Ripoff Report Responds re. Xcentric Ventures v. Village Voice

By Eric Goldman

Last week I blogged about a lawsuit that some of the Ripoff Report folks brought against the Phoenix New Times and its reporter, Sarah Fenske, for defamation based on quotes attributed to attorney Christopher Sharp in an article published in February 2007. In my post, I pointed out some potentially ironic aspects of the lawsuit. Thomas Duffy, general counsel of Xcentric Ventures (the company that operates the Ripoff Report), was kind enough to send me a reply, which I am republishing below with his permission. (Note: I don’t plan to let this blog become a new battleground to litigate the case in public, but I thought this response deserved airtime). I don’t have much commentary to add to this response but I gratefully welcome thoughts from those of you who have faced similar litigation choices. In all cases, I sincerely hope the parties can find a prompt solution that doesn’t involve wasted litigation expenses.

TEXT OF LETTER —————————————–

Dear Professor Goldman:

Your analysis of the New Times suit is, as usual, very insightful. Rip-off Report not only saw the irony of a suit against New Times, but actually was loathe to even file the suit. In fact, we still have not even served it on the New Times. Here’s the catch-22 that led to filing the suit: Sharp (the attorney quoted in the New Times) keeps saying he was taken out of context and the quote might not have been accurate. I am sure you have heard of the “empty chair” defense — when a defendant points to someone not there to say it is their fault.
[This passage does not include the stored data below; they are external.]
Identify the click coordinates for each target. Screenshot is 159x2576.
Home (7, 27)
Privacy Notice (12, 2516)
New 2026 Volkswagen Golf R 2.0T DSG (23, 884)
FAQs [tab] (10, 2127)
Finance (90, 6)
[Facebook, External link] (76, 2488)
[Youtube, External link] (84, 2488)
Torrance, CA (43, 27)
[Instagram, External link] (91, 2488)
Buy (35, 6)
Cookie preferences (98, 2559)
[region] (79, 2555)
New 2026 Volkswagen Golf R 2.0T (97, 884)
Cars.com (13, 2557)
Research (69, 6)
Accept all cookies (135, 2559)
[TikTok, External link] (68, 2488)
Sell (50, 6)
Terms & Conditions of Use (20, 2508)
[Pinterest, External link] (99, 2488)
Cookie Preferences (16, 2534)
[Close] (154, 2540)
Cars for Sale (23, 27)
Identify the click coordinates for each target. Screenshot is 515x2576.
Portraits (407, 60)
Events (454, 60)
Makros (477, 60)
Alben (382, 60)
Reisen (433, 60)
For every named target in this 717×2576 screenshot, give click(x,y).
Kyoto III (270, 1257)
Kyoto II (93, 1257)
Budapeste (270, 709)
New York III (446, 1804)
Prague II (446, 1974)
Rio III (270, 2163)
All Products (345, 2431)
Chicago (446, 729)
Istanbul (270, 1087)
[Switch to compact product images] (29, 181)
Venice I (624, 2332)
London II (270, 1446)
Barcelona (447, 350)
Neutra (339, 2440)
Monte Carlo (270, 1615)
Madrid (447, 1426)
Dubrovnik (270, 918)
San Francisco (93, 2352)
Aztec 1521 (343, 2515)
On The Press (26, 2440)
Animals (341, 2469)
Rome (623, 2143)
Even with Sharp’s statements that the quote was not accurate, we still did not want to involve New Times in a suit so we sent them a subpoena asking for the recording of the interview (if it exists), for any notes of the interview or to take Ms. Fenske’s deposition. The answer we got was no, no and no. We will be filing a motion to compel. In the meantime, the statute of limitations would have run if we did not at least file the suit. Imagine if Fenske’s testimony eventually is, “That’s not what Sharp said at all and I intentionally misquoted him.” Neither litigation counsel nor I wanted to explain to Ed nothing could be done because the statute of limitations has run. I am sure you understand this “in the trenches” litigation dilemma.

Even with all these litigation considerations, Rip-off Report would not have filed the New Times suit if they had simply published a retraction that what Attorney Sharp said was not supported by any evidence OR if New Times had proven to us that Sharp did actually say what was attributed to him. As you know, people assume newspapers have been fact checked and Ed and Rip-off Report just wanted a simple statement that Sharp’s statement was unverified or, in the alternative, proof that Sharp was actually responsible for the statements in question.

As you point out, the irony was not lost on us that this situation is very similar to the usual attempt to get around Section 230 by claiming that Ed wrote the Rip-off Report in question. Proving that negative is never easy given that we guaranteed the report writer’s anonymity. There are no such concerns here: there is a statement which has been attributed to Sharp and there may be a tape of the interview. There is no reason to keep a tape or notes private: the Shield Laws do not apply (Sharp was not an anonymous source and specifically waived any privilege), it is extremely relevant and, sooner or later, it is going to have to be produced. Given this doubt about who actually uttered the statements in question, I must respectfully point out that, even if New Times were solely an online provider, the suit against them would still be in exactly the same posture. There is an unfair dichotomy between print and online providers but this is not a case that shows the dichotomy: online or off, Ed and Rip-off Report will leave New Times alone if shown New Times is not responsible for the quote. Similarly, if New Times misquoted Mr. Sharp as he claims, there would be liability for both print and online media. Simply put, this is not a derivative liability case but Ed does want to get to the bottom of the issue of who made the statements.

I wish we could just assume that New Times had properly quoted Mr. Sharp. Unfortunately, there are some questions about New Times’ motives in this. New Times knows Ed runs a legitimate site: they had listed Rip-off Report as the best consumer website in the past and Ed had assisted all the New Times newspapers around the country including the Village Voice before and after New Times purchased it. We have our suspicions about why New Times decided to do a hatchet job on Ed but we will leave that for another day. What I can tell you for sure is that Ed’s contacts at several government agencies, such as the IRS, and members of the Corporate Advocacy Program independently told Ed that Ms. Fenske was only looking for dirt on Ed. When they had nothing but praise for Ed and Rip-off Report, she was not interested in what they had to say.

In summation, the problem here is New Times’ lack of cooperation leaving us no choice in the particular (and, perhaps, peculiar) factual situation. For the sake of media accuracy, we hope New Times can show the statements are solely attributable to Mr. Sharp but, until they do, we have a client to protect.

Thank you for your commentary and for all your work keeping us all up to date on the latest in Internet Technology, Marketing and First Amendment Law.